## WORK TO BE COMPLETED
Report how many lines in the records below contain the string "Task", and give only that number. Case counts, so only exact-case matches qualify.

## PROVIDED DATA
================
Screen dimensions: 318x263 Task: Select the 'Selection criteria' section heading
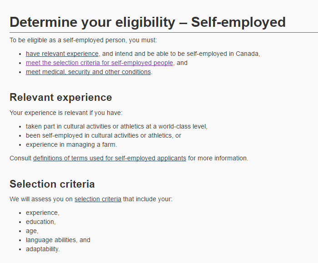tap(52, 184)
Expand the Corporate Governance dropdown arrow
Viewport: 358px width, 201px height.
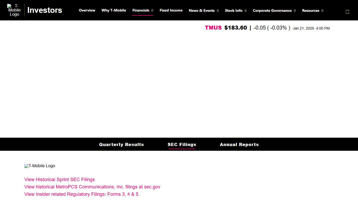click(x=295, y=10)
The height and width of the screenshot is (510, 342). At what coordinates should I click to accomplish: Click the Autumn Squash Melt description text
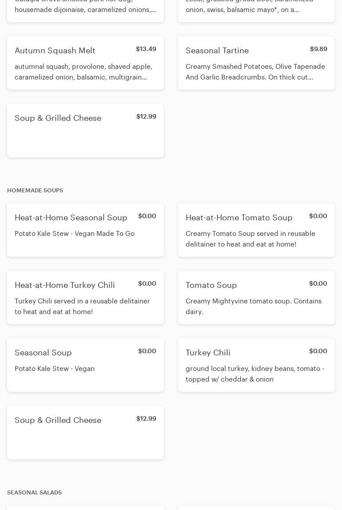84,72
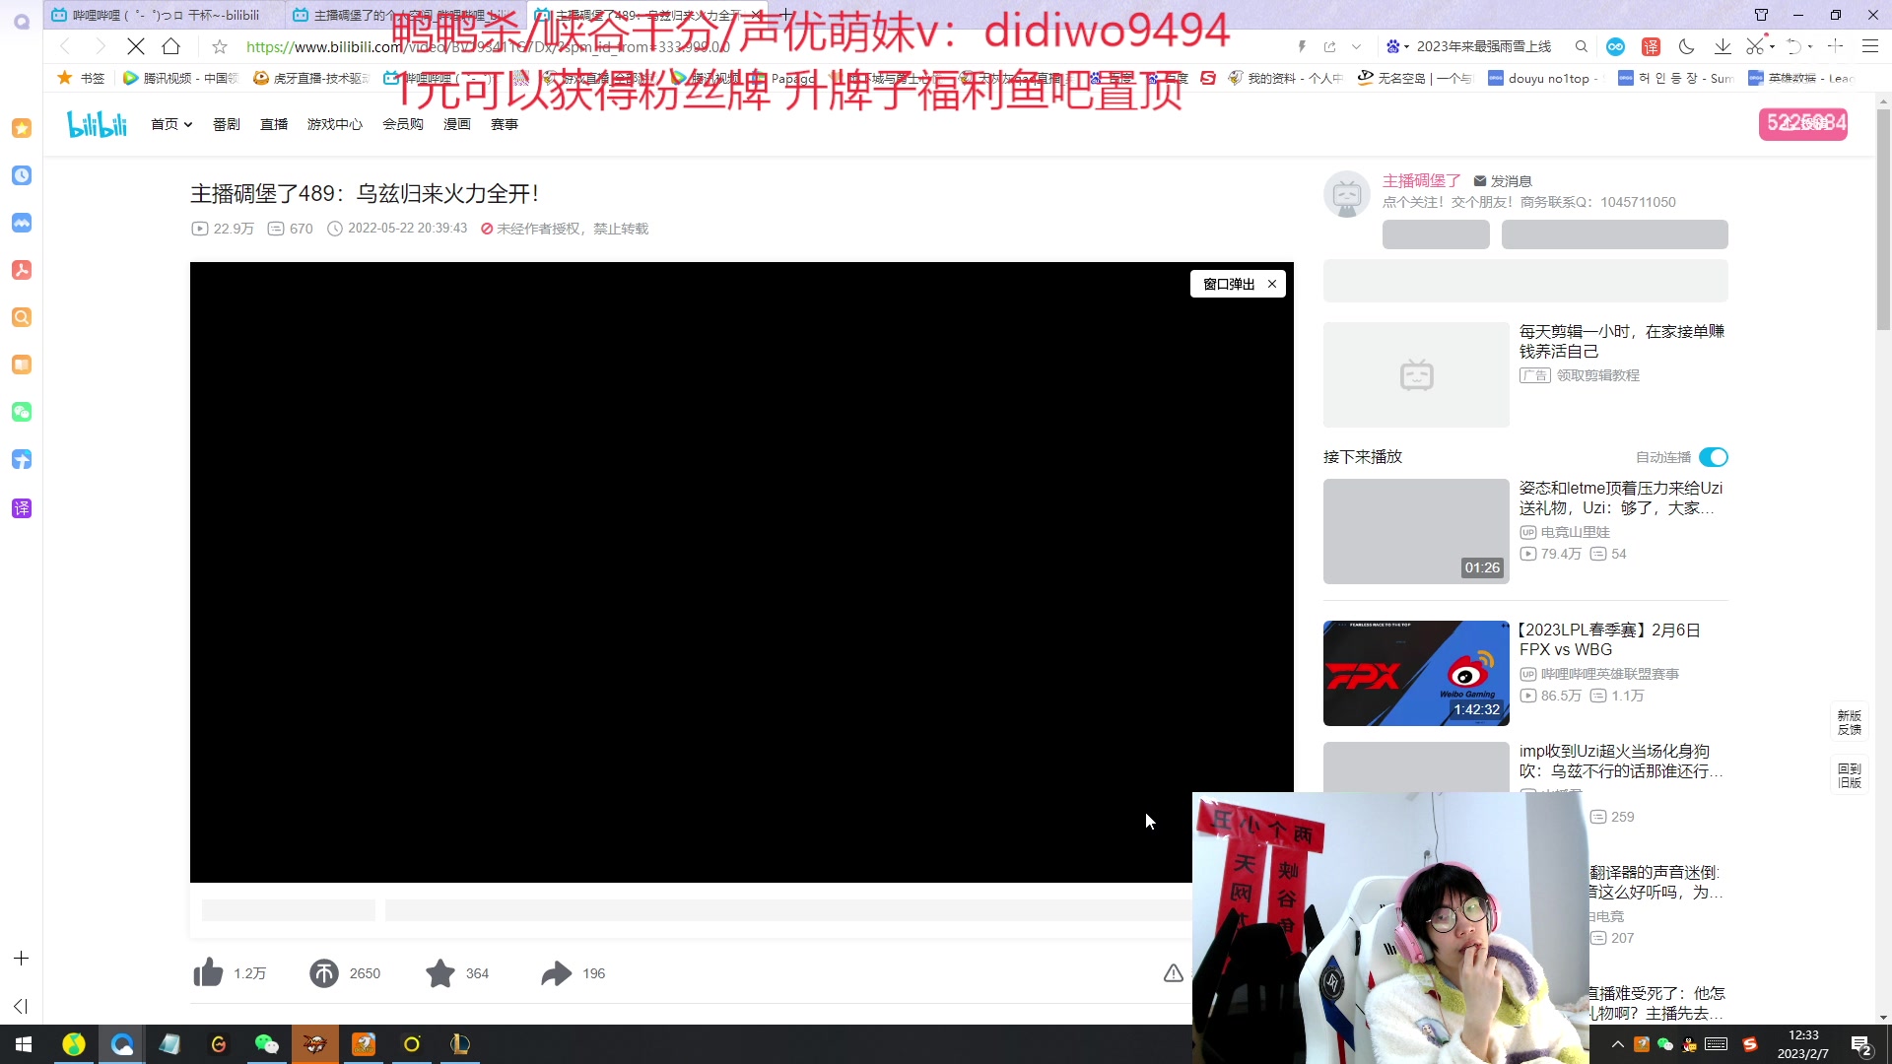Viewport: 1892px width, 1064px height.
Task: Open 新版反馈 feedback panel
Action: [1849, 724]

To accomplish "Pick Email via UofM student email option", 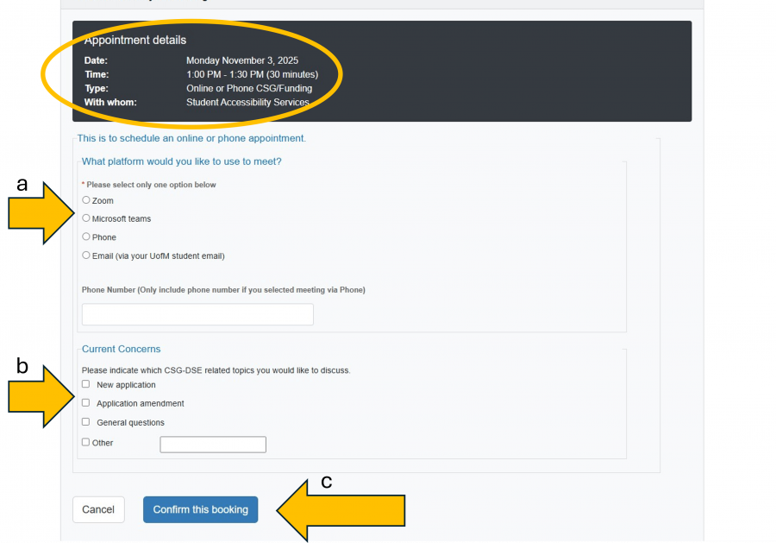I will pos(86,256).
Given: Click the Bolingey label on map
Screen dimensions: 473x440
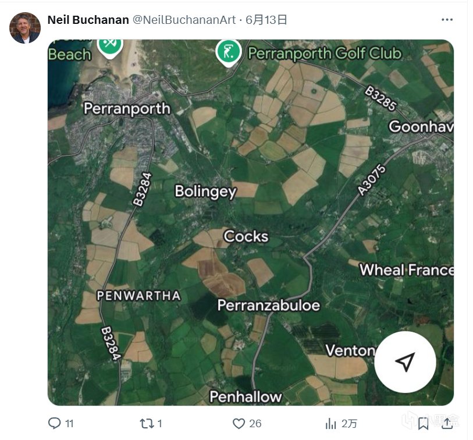Looking at the screenshot, I should 205,191.
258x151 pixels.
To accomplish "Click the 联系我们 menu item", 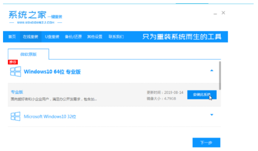I will click(116, 37).
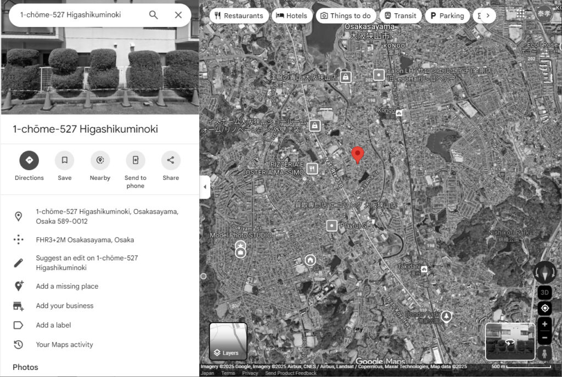Zoom out with minus button
The height and width of the screenshot is (377, 562).
[544, 337]
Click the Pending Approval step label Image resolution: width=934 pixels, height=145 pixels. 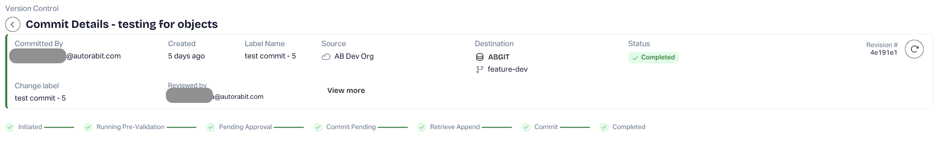pyautogui.click(x=245, y=127)
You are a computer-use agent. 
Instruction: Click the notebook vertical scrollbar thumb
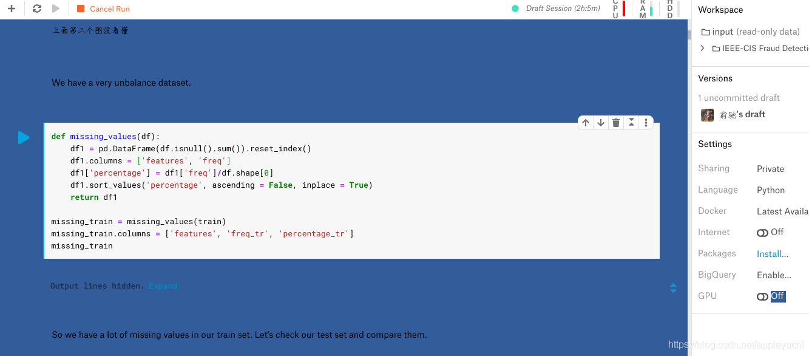(x=689, y=35)
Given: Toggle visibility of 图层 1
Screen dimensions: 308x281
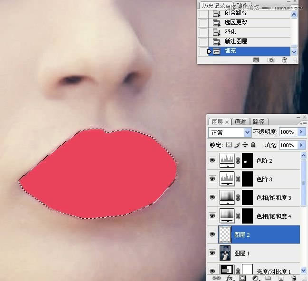Looking at the screenshot, I should 212,253.
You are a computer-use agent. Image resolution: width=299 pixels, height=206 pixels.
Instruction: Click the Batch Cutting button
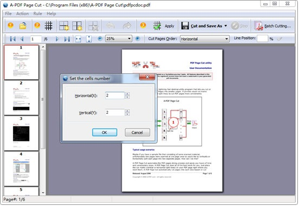[273, 26]
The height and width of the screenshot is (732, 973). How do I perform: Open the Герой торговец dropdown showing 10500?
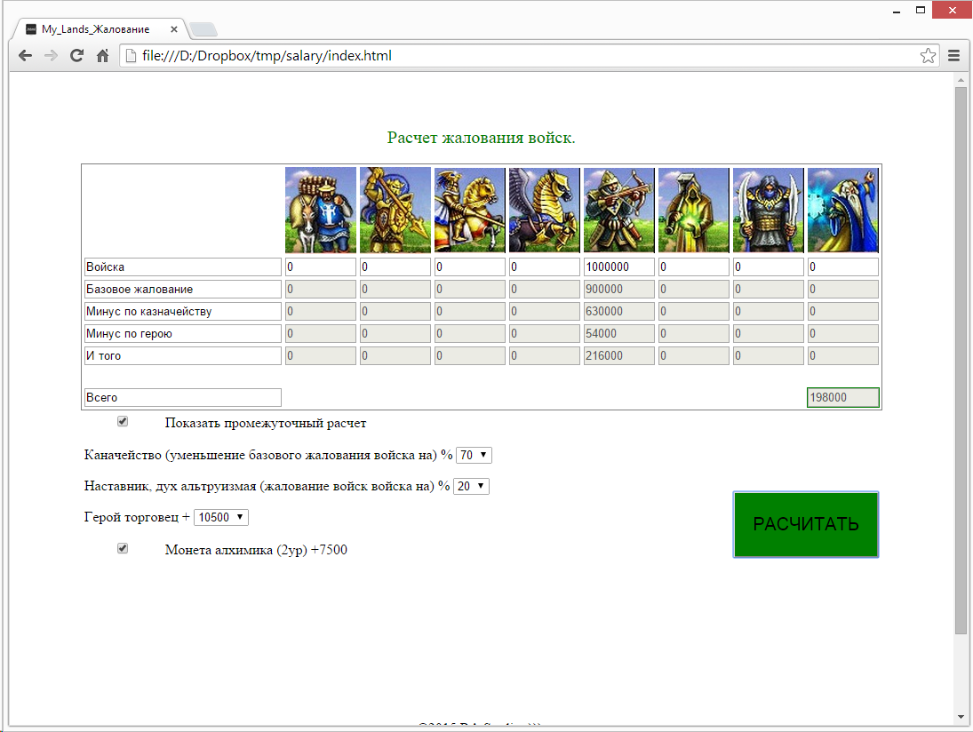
================
## EXERCISE OUTPUT
2